## Exercise brief:
Would you repeat the data below exactly, taking out the images?

## Input for this task:

-- Opening Marker --

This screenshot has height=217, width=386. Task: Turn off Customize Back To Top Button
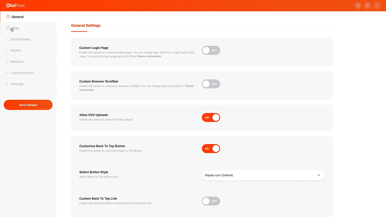(x=211, y=149)
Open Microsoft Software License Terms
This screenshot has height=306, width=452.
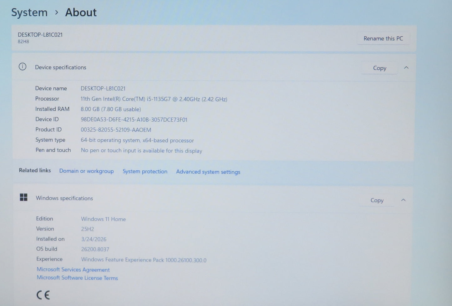pyautogui.click(x=77, y=278)
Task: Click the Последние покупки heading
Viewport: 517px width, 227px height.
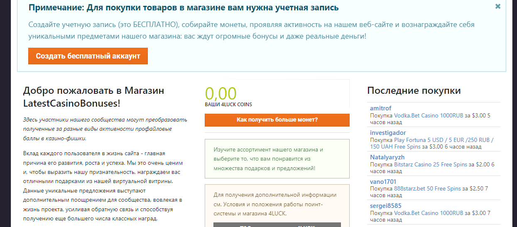Action: pyautogui.click(x=414, y=91)
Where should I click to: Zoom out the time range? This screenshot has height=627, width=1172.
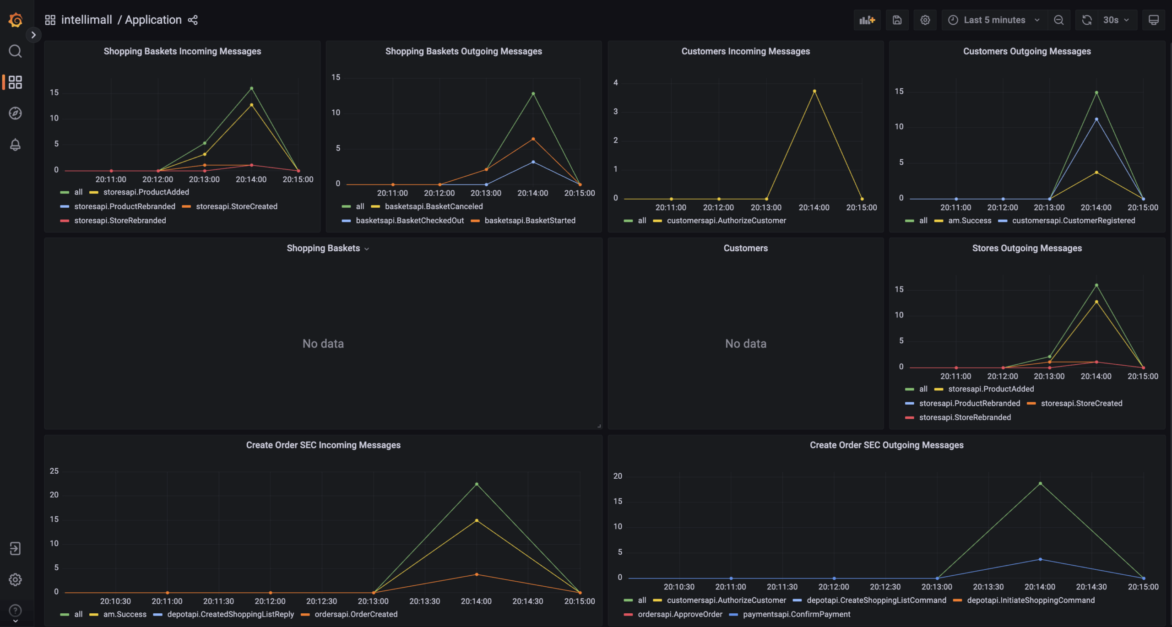pyautogui.click(x=1058, y=20)
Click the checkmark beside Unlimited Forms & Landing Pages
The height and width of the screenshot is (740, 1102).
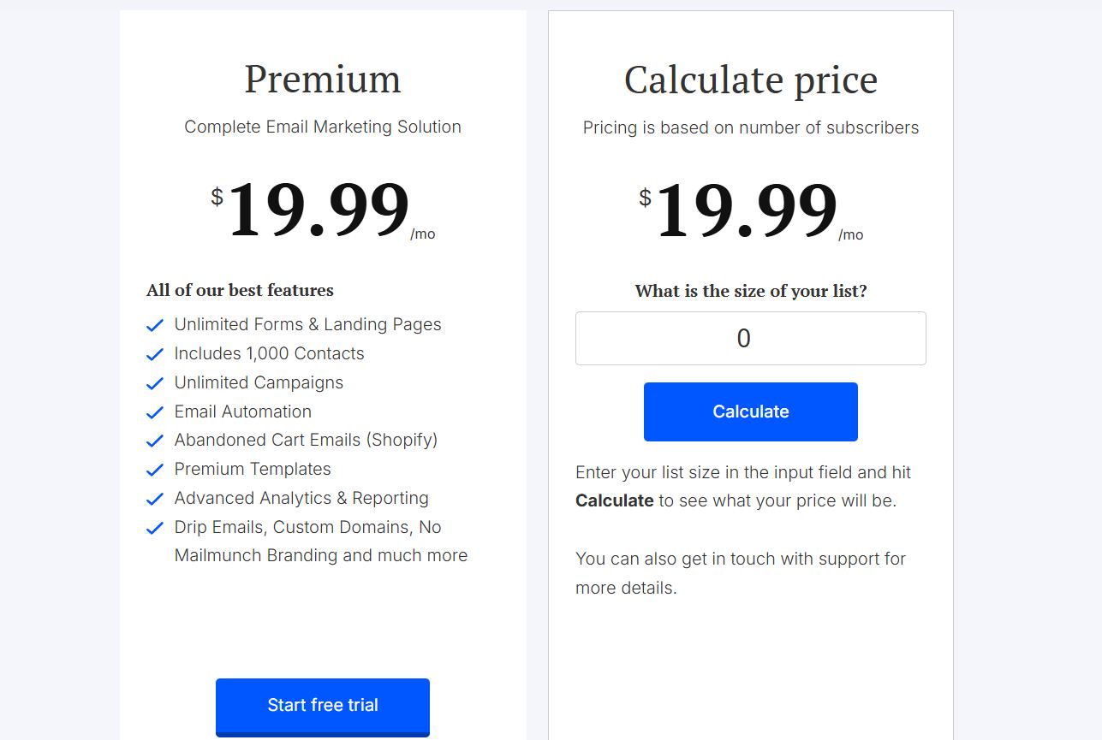click(x=155, y=325)
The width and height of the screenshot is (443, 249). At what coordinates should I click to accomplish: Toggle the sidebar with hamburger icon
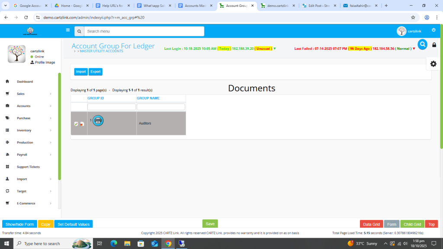tap(68, 30)
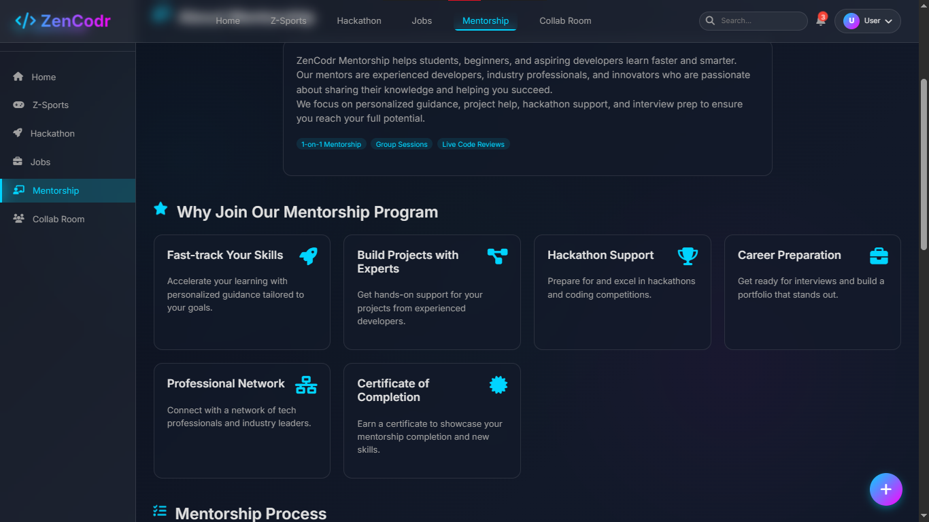The height and width of the screenshot is (522, 929).
Task: Click the diagram icon on Build Projects
Action: click(497, 256)
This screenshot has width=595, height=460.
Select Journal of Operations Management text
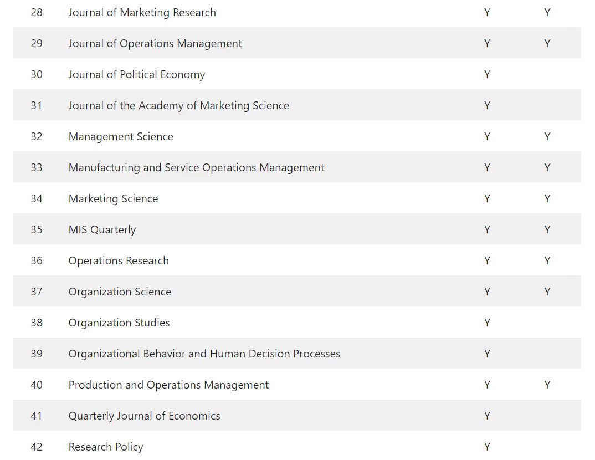pos(155,44)
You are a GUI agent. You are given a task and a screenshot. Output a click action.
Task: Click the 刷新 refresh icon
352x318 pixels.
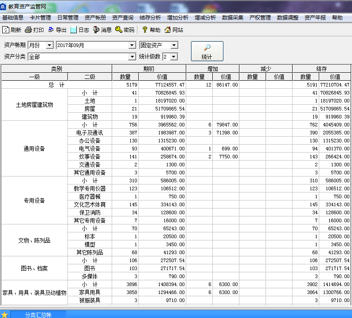(6, 30)
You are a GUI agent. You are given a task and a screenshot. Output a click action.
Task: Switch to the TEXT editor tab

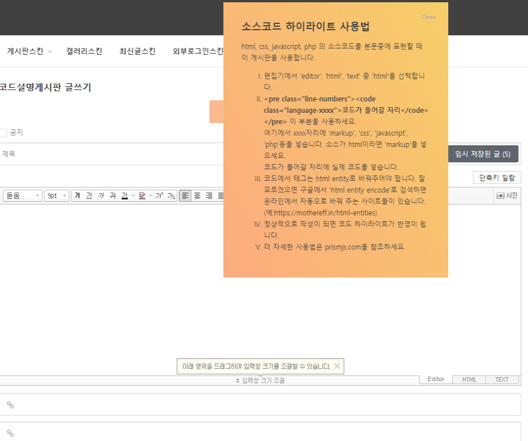[x=502, y=379]
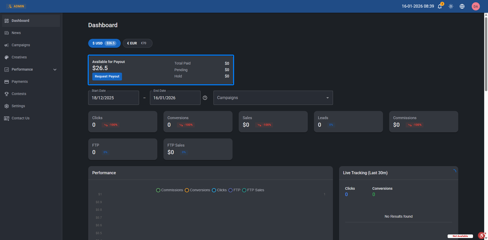This screenshot has height=240, width=488.
Task: Click the Campaigns megaphone icon in sidebar
Action: (7, 45)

-- Closing Marker --

## Answer section:
This screenshot has height=217, width=386. Task: Turn off Customize Back To Top Button
(x=211, y=149)
Open Microsoft Software License Terms
This screenshot has height=306, width=452.
pyautogui.click(x=77, y=278)
Task: Click the Последние покупки heading
Viewport: 517px width, 227px height.
Action: pyautogui.click(x=414, y=91)
Where should I click to: Zoom out the time range? This screenshot has height=627, width=1172.
pyautogui.click(x=1058, y=20)
Click the checkmark beside Unlimited Forms & Landing Pages
The height and width of the screenshot is (740, 1102).
click(x=155, y=325)
The width and height of the screenshot is (443, 249). At what coordinates should I click to accomplish: Toggle the sidebar with hamburger icon
tap(68, 30)
The height and width of the screenshot is (522, 929).
Task: Click the diagram icon on Build Projects
Action: click(497, 256)
This screenshot has width=595, height=460.
Select Journal of Operations Management text
pos(155,44)
You are a GUI agent. You are given a task and a screenshot. Output a click action.
Task: Click the 刷新 refresh icon
352x318 pixels.
(6, 30)
You are a GUI agent. You are given a task and a screenshot. Output a click action.
Task: Switch to the TEXT editor tab

[x=502, y=379]
This screenshot has height=240, width=488.
Task: Click the Campaigns megaphone icon in sidebar
Action: (7, 45)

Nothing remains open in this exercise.